Sum-Rate Enhancement for RIS-Assisted Movable Antenna Systems: Joint Transmit Beamforming, Reflecting Design, and Antenna Positioning

Reconfigurable intelligent surfaces (RISs), have become a revolutionary wireless channel control paradigm as a potential solution for future 6G networks. However, in many scenarios, due to the influence of "multiple-scatterer" environments, the existing RIS-assisted multi-user systems still have limitations in terms of capacity. Therefore, this paper proposes the novel concept of active RIS-assisted movable antenna systems (MAs), which can optimize channel conditions and improve communication performance by locally moving the antenna solely in the receiving area.

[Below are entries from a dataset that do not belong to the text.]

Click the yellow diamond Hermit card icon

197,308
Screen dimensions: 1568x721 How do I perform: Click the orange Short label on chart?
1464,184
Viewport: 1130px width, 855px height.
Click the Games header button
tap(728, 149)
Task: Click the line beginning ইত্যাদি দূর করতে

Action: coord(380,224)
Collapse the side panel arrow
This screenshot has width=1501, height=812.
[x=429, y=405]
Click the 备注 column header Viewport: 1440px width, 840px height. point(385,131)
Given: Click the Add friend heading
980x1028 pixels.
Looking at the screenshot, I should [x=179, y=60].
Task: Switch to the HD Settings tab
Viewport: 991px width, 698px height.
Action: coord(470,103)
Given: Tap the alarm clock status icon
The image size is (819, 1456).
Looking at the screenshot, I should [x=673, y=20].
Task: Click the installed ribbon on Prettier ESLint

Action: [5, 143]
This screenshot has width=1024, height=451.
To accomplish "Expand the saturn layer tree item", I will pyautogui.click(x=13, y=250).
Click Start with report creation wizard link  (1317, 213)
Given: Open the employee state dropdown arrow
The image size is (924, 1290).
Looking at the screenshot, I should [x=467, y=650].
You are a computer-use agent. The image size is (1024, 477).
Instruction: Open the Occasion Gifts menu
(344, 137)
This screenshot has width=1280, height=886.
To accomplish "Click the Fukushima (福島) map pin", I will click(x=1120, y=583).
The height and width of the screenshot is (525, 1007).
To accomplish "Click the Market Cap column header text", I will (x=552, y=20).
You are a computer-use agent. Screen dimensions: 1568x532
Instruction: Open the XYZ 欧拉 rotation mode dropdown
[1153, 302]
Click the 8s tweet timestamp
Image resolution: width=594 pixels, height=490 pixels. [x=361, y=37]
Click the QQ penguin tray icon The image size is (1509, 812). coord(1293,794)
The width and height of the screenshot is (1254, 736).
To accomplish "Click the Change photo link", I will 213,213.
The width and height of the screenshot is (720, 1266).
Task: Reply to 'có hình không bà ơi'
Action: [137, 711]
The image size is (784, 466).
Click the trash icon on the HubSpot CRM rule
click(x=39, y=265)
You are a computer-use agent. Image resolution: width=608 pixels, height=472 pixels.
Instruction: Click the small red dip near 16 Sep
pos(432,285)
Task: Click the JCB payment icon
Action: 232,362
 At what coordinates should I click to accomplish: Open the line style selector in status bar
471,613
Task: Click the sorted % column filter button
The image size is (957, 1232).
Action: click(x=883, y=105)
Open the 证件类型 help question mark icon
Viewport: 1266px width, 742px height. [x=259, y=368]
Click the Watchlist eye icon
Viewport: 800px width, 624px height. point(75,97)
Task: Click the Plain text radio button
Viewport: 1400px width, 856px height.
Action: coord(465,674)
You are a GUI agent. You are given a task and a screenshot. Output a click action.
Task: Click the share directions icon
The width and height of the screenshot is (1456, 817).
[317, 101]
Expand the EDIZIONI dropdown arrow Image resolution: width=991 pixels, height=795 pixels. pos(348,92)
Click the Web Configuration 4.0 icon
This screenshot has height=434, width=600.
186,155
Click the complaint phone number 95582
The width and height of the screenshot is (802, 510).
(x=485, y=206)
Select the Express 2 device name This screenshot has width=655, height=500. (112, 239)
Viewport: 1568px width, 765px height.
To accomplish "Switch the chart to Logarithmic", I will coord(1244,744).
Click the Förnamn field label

Additionally, the optimization problem for RIS-assisted multi-user multiple-input single-output (MU-MISO) systems, which aims to maximize the sum-rate among multiple users, also entails beamforming optimization at the base station (BS), phase shift design at the RIS, and MAs positioning. To solve this challenging and nonconvex optimization problem, in the case of a fixed MA's position, the Lagrange dual transform is used to introduce auxiliary variables to decouple the original problem into three subproblems: the optimization of auxiliary variables, the optimization of beamforming transmission on the BS, and the phase shift design of the RIS. Furthermore, to identify the optimal positions of the MAs, an adaptive fractional programming quadratic transform algorithm based on a genetic algorithm (GA) (FPQT-GA) is proposed to investigate the proposed system. The simulation results show that compared with traditional fixed antenna systems (FAs) active RIS-assisted, the employment of MAs can significantly enhance the system's overall performance in typical application scenarios.